Why do people love dive bars? What makes them the social glue that binds a generation? And why does every one of these bars have a giant Pabst sign the size of Sammy Sosa’s forehead? Does anyone actually drink Pabst? Or are they now solely a neon-sign manufacturing company?

I headed down to my local dive bar for answers.

My dive is a sports bar.

This is an important distinction because dive bars tend to come in three varieties: sports, townie and biker. If you see a local middle school sports pennant tacked on the wall, you’re in a sports dive. If tourists and/or college students are not welcome, you’re in a townie dive. If the bar has tire marks on the ceiling, you’re in a biker dive.

There are other variations, but these are the main three and they share a host of commonalities.

For instance, all dives smell the same. This is the smell: What if a Camel cigarette drank Budweiser all day, ate nothing but jalapeno poppers, picked a fight with the bouncer and was stomped Joe Pesci “Goodfellas”-style, after which point he was left to die? That’s the smell – the drunken cigarette of death smell.

And dive bars always have pseudo-creepy names like “The Cat’s Eye” or “The Smiling Skull.” The names all have the same subtext: stay away.

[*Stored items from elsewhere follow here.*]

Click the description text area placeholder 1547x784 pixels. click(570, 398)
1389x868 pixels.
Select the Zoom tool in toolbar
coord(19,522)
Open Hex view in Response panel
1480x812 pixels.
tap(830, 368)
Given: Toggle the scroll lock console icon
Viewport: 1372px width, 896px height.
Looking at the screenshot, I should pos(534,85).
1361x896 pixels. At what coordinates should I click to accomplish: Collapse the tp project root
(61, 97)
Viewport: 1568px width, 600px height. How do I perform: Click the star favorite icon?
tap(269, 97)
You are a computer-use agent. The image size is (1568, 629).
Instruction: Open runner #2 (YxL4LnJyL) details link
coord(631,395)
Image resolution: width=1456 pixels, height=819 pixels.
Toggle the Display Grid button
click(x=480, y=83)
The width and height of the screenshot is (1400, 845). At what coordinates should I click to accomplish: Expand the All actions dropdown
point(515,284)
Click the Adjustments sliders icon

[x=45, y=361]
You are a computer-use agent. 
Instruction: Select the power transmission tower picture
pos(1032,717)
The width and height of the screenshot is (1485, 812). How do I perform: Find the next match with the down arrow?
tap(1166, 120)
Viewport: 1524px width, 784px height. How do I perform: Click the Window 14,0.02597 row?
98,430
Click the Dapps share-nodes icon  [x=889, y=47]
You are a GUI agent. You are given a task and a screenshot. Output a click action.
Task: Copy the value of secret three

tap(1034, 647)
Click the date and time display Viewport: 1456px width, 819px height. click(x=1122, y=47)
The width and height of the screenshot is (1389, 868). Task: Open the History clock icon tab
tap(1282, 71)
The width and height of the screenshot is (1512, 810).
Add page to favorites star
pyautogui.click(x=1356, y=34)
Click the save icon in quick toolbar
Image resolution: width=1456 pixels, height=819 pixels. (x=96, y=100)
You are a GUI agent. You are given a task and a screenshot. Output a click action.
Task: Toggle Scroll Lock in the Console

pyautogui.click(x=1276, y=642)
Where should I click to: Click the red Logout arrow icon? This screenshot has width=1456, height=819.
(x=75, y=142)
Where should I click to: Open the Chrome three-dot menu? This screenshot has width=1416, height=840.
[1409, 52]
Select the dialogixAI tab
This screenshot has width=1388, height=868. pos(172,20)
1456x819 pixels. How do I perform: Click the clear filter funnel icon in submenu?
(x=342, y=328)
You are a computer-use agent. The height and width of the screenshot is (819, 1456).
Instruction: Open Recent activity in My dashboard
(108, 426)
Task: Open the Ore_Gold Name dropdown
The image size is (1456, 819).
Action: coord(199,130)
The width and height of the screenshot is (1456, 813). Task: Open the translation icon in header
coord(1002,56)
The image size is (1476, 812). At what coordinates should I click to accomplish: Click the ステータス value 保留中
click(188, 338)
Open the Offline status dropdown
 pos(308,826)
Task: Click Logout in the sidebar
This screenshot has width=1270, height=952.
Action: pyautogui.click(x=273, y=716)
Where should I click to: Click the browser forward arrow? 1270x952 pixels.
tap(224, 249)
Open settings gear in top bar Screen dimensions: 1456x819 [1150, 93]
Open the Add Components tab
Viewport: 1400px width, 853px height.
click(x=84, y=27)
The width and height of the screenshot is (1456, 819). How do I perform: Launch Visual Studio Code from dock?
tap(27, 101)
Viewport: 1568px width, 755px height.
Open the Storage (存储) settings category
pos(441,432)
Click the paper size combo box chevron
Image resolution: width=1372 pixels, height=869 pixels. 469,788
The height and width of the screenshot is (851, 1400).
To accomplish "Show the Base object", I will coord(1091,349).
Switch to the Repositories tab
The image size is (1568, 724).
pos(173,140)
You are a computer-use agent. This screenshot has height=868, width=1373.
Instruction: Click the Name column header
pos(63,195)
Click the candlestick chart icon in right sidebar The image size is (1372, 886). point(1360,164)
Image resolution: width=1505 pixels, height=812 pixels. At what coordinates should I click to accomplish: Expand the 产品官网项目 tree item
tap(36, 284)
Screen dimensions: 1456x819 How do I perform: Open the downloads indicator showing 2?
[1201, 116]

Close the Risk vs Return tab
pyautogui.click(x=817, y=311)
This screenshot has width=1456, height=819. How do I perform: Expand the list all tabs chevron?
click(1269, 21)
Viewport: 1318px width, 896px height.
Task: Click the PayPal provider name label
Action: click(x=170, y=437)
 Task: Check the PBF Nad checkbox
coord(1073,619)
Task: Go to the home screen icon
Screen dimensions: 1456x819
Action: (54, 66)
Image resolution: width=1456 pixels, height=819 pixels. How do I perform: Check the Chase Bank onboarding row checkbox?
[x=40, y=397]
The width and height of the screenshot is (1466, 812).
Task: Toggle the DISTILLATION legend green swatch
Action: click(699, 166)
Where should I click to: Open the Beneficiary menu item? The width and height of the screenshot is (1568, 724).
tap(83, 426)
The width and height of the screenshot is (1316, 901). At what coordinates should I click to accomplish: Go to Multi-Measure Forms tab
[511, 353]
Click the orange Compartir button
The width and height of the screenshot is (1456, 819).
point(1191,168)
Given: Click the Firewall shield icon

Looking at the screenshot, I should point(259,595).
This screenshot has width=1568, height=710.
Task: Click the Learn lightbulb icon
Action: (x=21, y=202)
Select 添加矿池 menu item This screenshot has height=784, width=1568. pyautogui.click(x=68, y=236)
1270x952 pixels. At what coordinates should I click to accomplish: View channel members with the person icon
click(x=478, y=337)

The clientele? There’s a certain type of woman who swears by these bars. You’ve met her. She always says, “Me? I ONLY go to dives.” But what she’s really saying is, “I have a phony marketing job, my nails are fake and this isn’t my natural hair color, but my love of dive bars makes me authentic.”

As much as she professes to love dives, you never see her type there – or any female type. That’s because the proper male to female ratio in a dive bar is approximately 12:1. The only excuse for a tighter ratio is if several of the male patrons are jailed simultaneously.

In the grand scheme of things, dive bars are not the unhappiest places in the world. On my list of Most Depressing Places to Drink Legally In Public, dive bars would rank fifth, behind bowling alley bar, mall bar, airport bar and Applebee’s. (This is a topic that will be explored in-depth in a future column. Feel free to send me your thoughts.)

Still, the more depressing the dive bar, the more people love it. But why? Why do we while away the hours in places where you can carve your name in the wall, where fistfights are commonplace and where there is more illicit activity in the bathroom on one Tuesday night than on the average season of “The Shield?” Why do we seek out such a depressing environment in order to have a good time?

I’m not exactly sure, but I think it has something to do with how much we all miss public high school.